Janelle Monáe on becoming one
What is your current energy that you’re hoping the world picks up?
‘I’ve been thinking a lot about thriving, not just surviving, and what it looks like to be fulfilled in your purpose. What it looks like to have community, be with community. To experience joy and pure bliss. We spend so much time fighting for these simple things, but we can get so caught up in surviving that we don’t actually thrive. I’ve been trying to steal back joy and use that energy to thrive.’
What does thriving in the community look like, for you?
‘Thriving and feeling like I’m living, for me, is rooted in collaborating with artists and writers, and thought leaders who I admire and respect. It’s rooted in how we can create ideas that help shape the future, [and] shift the culture.’
‘When I think about rise and shine... when you say that to yourself, it means you have to rise to the occasion of who you’re supposed to be and shine unapologetically’
What are some nuanced topics that should be more brought out for Black women?
‘I always want to highlight and celebrate Black women, celebrate those who have been pushed to the margins of society. To me, Black joy has been at the centre of what I want most for Black women. As we take a look at this country, all the women who have led the Black Lives movement – including Stacey Abrams and what she was able to do in Georgia… When I think about the sacrifices that so many Black people have made, from ancestors to people right now, and those in the future who will stand for marginalised voices, I think helping supply more joy through TV, music and anthems feels like my gift back to them.’

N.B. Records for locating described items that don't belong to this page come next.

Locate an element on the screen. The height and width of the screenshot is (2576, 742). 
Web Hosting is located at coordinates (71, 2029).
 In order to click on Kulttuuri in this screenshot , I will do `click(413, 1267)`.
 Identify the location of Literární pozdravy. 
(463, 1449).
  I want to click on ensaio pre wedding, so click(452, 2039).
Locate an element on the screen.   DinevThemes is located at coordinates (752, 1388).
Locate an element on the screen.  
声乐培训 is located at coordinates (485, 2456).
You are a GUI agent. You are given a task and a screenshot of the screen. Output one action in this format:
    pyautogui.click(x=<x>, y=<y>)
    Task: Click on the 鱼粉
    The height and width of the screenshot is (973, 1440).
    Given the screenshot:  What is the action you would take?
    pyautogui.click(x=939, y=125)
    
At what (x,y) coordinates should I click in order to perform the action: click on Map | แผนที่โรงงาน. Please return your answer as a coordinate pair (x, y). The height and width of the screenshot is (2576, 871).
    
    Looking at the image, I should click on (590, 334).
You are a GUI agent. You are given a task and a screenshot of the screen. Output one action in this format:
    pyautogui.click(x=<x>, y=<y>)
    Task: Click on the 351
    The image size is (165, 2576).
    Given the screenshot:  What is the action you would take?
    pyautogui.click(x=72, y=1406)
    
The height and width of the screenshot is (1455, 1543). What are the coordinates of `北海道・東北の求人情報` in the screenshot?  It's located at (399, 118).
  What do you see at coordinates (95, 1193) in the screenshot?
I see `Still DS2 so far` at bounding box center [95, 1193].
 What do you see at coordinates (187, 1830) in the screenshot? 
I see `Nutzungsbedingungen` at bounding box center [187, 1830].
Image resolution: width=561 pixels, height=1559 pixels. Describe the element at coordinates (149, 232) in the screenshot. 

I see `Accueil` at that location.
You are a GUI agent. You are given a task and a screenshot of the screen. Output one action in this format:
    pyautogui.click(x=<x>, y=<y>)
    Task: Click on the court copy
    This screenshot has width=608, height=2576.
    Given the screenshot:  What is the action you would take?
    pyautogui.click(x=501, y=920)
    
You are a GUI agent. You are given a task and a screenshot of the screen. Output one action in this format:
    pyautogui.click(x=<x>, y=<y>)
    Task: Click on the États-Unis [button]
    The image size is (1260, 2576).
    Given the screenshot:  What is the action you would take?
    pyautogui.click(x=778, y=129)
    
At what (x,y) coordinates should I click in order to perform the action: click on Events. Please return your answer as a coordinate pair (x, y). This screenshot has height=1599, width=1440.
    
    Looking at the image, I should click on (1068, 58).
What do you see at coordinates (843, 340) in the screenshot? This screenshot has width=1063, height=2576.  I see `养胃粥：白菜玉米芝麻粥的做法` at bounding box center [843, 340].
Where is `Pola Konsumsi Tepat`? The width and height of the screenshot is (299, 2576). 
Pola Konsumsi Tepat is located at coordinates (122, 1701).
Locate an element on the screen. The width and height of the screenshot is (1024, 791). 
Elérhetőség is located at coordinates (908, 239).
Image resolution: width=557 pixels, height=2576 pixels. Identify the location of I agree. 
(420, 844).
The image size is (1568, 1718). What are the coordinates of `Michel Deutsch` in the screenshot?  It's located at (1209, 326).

Is style a vehicle for empowerment for you?
‘Style is something not everybody has. There’s fashion and trends, but style can’t be taught; it can’t be bought. One of the things for me is recognising that my uniform – which is black and white – aims to acknowledge my working-class parents and grandparents by drawing back to the community through my style. Style is something I recognise in other people, and I try to preserve it for myself.’
What else is important to you about style?
‘There’s a lot of intersectionality. When I think of my style, rebellion was always at the forefront of it – it wasn’t just about community; it wasn’t just my uniform. I’m trying to pay homage to working-class folks like my mumma and my daddy and my grandmother. But also, nobody can tell me how I’m supposed to dress as a Black artist – you can’t tell me that I should be more feminine or masculine; I’m all about blurring the lines. As somebody who lives outside the binary in fashion, style and gender, I’ve always wanted that to be very clear in my career.’